For Mike Seberger, a project manager in the United States, whose screenshot of a “jet-shaped object” went viral on Tuesday but was later confirmed to be the image of a boat, it is the hope that the families would get some closure soon that keeps him going.
"Initially I felt really excited because my image so closely resembled the scale and shape of a 777-200, and it was in that excited mindset that I wrote the CNN iReport hoping to get someone to examine it.
"I even had people claiming to be aerospace engineers email me overlays supporting the photo being a match for the plane. But after cooling down a bit, and thinking it through more logically, it makes more sense for it to be a boat, unless my satellite image was captured while the plane was floating, which seems unlikely given the time-stamp on my image, or submerged in very shallow water, but that also seems unlikely," he told The Guardian.
He admitted that with each passing day, some margin of hope disappears.
"What seems evident at this point is that the plane and people are gone, though the specific location, cause, and other circumstances are still very mysterious. In that sense, my thoughts and prayers are with the families and I truly hope they get some closure soon, and if I or the Tomnod user community at large can help in that closure, that’s great."
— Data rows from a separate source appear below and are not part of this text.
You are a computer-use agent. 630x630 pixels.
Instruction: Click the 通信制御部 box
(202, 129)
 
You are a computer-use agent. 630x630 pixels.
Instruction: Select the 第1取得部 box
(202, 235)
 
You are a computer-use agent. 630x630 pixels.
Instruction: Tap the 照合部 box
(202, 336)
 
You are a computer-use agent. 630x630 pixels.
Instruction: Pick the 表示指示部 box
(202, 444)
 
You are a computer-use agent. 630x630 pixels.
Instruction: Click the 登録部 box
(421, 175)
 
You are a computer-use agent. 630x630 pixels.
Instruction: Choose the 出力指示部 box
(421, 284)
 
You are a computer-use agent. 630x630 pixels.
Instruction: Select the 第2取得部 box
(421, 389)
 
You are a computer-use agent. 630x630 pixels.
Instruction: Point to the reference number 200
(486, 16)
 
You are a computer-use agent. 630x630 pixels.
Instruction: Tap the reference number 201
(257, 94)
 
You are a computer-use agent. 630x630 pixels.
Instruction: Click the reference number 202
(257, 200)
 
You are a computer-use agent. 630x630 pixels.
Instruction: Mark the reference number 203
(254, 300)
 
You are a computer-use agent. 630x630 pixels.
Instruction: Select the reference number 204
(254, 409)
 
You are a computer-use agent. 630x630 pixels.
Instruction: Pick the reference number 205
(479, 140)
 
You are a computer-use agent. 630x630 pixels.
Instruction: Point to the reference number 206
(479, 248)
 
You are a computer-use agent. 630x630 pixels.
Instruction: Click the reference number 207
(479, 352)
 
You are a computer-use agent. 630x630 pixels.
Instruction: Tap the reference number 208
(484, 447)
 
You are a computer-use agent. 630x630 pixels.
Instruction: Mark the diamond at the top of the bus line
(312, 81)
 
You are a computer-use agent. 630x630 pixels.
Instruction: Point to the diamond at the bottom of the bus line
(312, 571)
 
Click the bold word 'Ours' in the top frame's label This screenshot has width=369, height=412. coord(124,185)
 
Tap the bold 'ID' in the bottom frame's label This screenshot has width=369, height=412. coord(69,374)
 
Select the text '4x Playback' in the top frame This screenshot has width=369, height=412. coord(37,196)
Anja Meilonen, from Belgium, told The Guardian that she had been searching on Tomnod for a couple of years and had helped map Typhoon Haiyan in the Philippines and searched for a missing plane in Arkansas as well as a lost boat at sea in New Zealand.
"I think it’s great that satellite images are provided for free and I don’t mind not being paid to offer some of my free time for a good cause! I started searching on March 10 and spend at least two to three hours every time I start searching.
"I started looking for the plane as soon as I received Tomnod’s email alert on March 10 and spent quite some hours on it already. I really hope the plane will be found, so relatives of the missing people can get answers. It must be horrible to have someone you love and care for on the plane and not knowing what happened," she said. – March 15, 2014.